(Pixel coordinate grounding data)
============

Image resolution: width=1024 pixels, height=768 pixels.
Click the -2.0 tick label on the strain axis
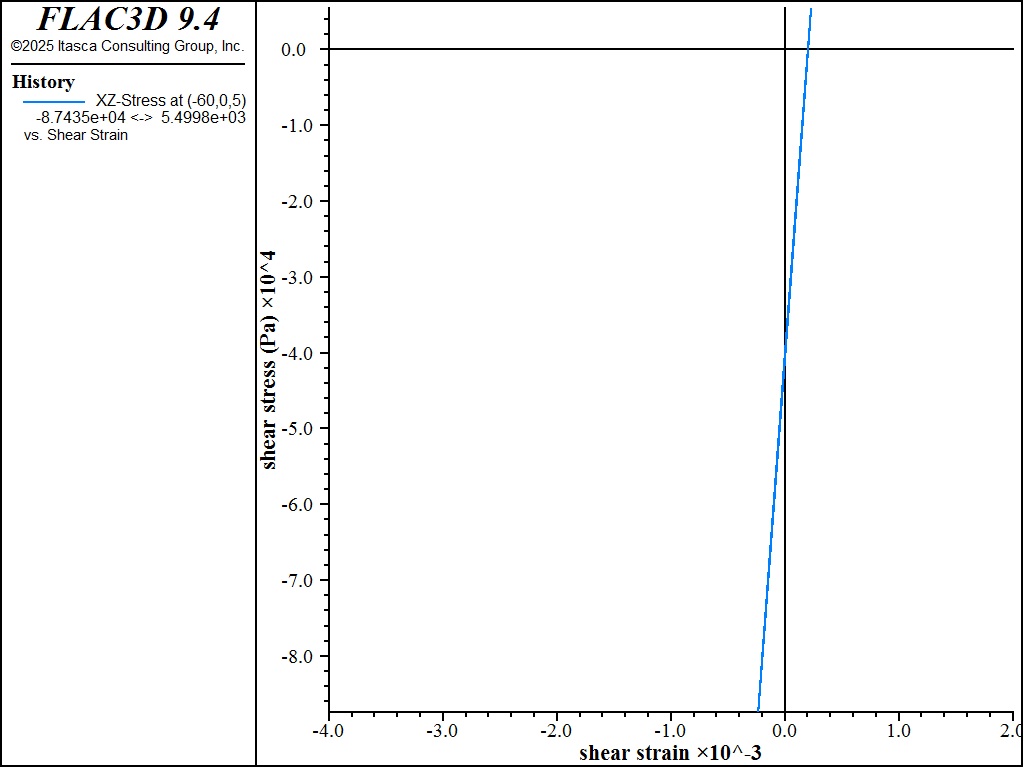pos(556,730)
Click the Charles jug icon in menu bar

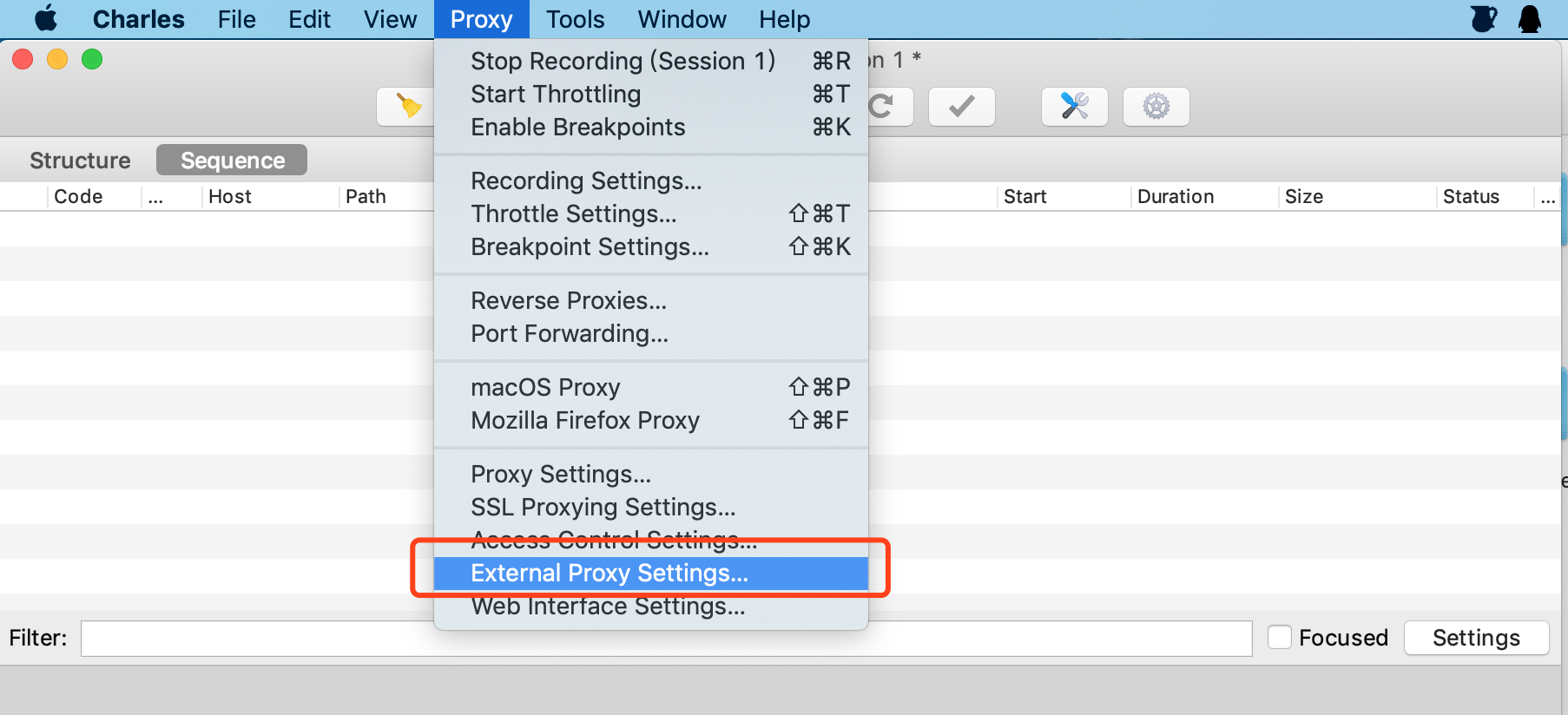(x=1484, y=19)
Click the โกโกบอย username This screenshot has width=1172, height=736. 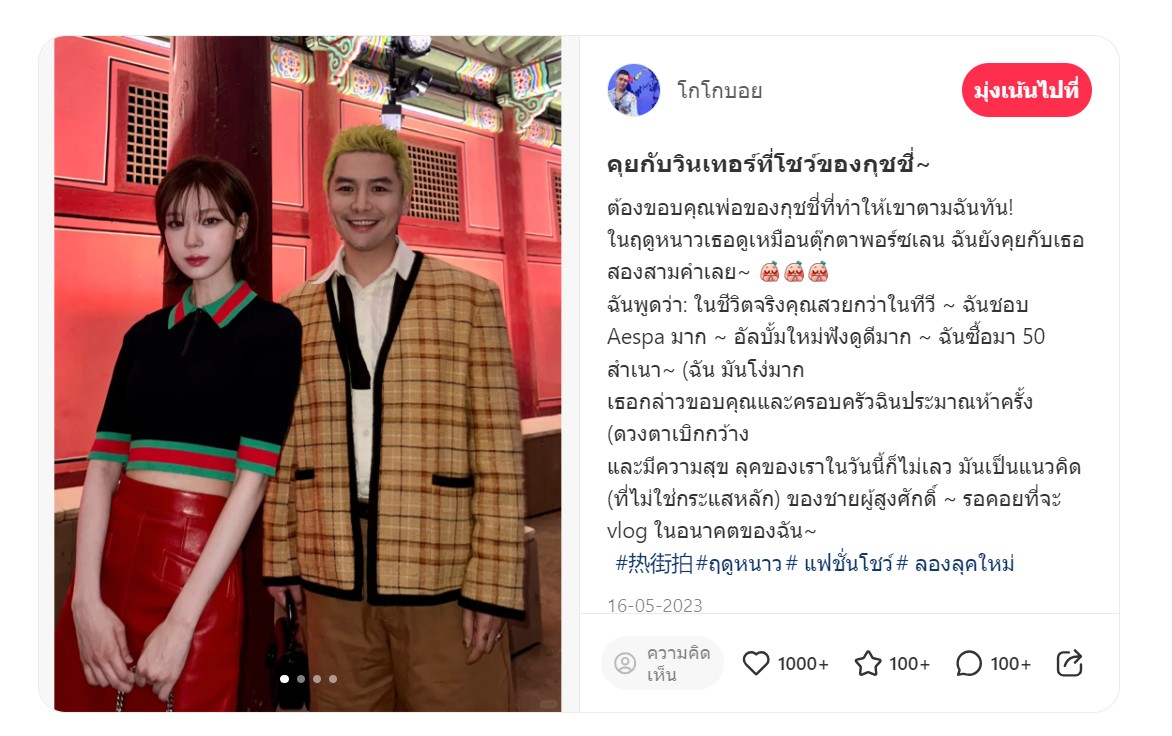click(720, 91)
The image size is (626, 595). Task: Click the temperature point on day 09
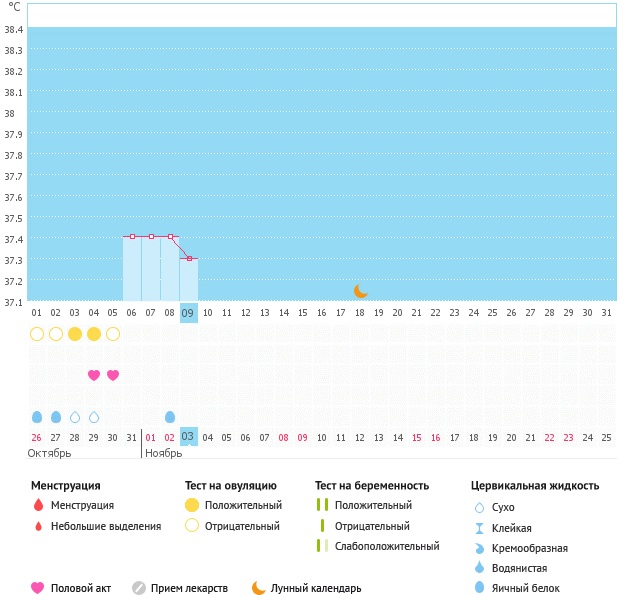tap(189, 258)
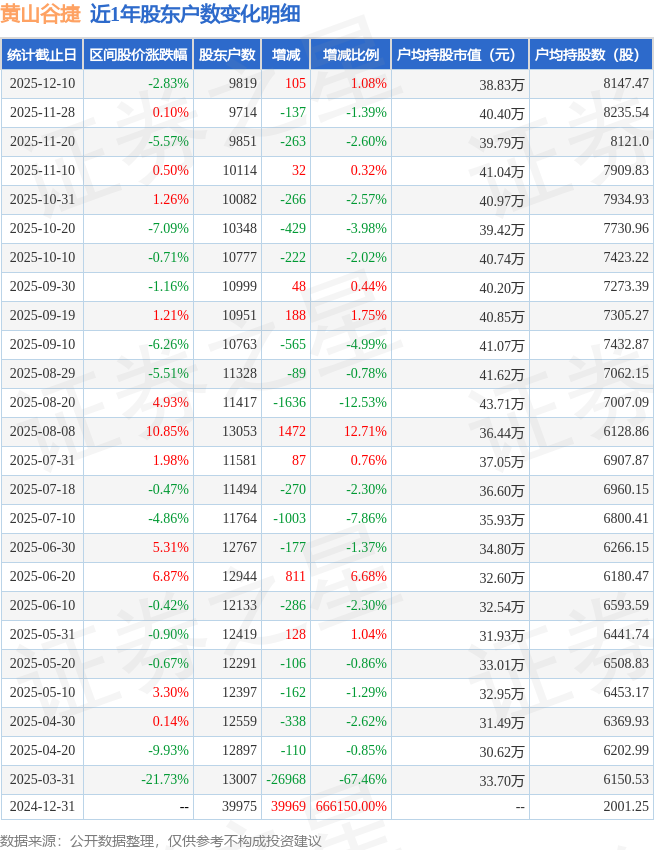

============

Exercise: Return the line containing "The image size" and every line after it through the end of the records above, exactly and nothing else, but not the pictures.

Output of the task:
The image size is (626, 595). Task: Click the temperature point on day 09
tap(189, 258)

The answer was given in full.